UN envoy calls for keeping up momentum towards peace in Yemen

1923

UNITED NATIONS, Jan 10 (APP):The UN special envoy to Yemen, Martin Griffiths, says that a three-week-long ceasefire in the crucial port city of Hudaydah was largely holding up, but the "difficult part" of reaching a lasting political settlement in the war-torn country "is still ahead of us."In a briefing to the UN Security Council, Griffiths told the UN Security Council,  that both Yemen's 
internationally-recognized government and the leader of the country's Houthi rebels had assured him in recent days that they remain committed to the truce, despite reports of clashes in Hudaydah. But although violence has fallen markedly in the Red Sea port city, the war is continuing across the country and more has to be done before further negotiations take place, the UN envoy said in a briefing.
	“Both sides have largely adhered to the ceasefire and there has been a significant decrease in hostilities,” Griffiths said of the agreement which came into force on December 18, a week after a first round of peace talks took place in Sweden.
	““This relative calm, I believe, indicates the tangible benefit of the Stockholm Agreement
for the Yemeni people and the continued commitment of the parties to making the agreement work,” he asserted.
	The special envoy credited the Council’s “swift authorization” of December’s resolution 2451, and rapid deployment of ceasefire monitors as “a clear signal to the parties and the Yemeni people of the international community’s desire to turn the agreement into facts on the ground” and hoped that security arrangements and the humanitarian access routes agreed in Stockholm will be implemented swiftly.
	“Civilians in Taiz have suffered far too much for too long, and the destruction in the city has been terrible”, he underscored. 
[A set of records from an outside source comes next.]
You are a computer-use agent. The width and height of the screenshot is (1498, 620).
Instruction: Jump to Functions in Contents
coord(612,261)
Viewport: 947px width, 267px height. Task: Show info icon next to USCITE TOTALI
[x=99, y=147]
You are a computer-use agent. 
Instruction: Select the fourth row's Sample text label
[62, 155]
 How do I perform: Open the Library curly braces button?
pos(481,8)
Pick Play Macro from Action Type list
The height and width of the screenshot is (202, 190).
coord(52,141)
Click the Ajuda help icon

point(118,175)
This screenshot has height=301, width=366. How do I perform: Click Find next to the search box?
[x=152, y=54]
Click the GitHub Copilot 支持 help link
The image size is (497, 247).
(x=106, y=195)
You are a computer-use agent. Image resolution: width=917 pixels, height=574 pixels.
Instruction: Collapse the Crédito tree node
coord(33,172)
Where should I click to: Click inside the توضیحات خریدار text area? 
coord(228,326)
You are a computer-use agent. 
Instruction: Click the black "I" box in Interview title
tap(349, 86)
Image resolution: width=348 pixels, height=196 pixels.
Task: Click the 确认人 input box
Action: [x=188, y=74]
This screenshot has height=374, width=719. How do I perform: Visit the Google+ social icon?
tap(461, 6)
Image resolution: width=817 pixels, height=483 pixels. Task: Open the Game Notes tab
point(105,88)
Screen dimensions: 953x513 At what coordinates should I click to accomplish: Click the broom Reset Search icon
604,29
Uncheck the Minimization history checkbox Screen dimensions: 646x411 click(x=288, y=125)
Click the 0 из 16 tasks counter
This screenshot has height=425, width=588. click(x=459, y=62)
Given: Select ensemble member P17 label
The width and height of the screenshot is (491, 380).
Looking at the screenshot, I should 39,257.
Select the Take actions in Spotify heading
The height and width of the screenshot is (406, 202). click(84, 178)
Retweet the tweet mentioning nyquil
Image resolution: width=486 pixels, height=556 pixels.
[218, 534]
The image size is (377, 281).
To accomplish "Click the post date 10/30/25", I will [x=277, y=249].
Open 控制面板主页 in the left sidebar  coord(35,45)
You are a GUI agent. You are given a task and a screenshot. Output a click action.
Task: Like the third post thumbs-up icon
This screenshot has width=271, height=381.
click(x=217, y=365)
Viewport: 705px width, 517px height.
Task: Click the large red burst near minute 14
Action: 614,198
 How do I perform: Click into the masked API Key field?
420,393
	“The flow of humanitarian aid needs to increase, and people need the chance to rebuild”, he added, pointing out that the Stockholm consultations provided a platform for this.Turning to the major city Taiz where the two sides have battled for control for more than three years, the UN envoy recalled its “enormous historic significance” and called its people a driving economic and cultural force.
	On the prisoner exchange agreement, Griffiths said that although implementation has been “gradual and tentative”, the UN was working with both parties to finalize the lists each submitted in Stockholm and would follow up with talks on 14 January in Amman, Jordan.
	“I hope these talks will allow many thousands of prisoners to go home and be reunited with their families”, he said, asking for the Council’s support in encouraging the parties to “overcome any challenges that may be encountered along the way.”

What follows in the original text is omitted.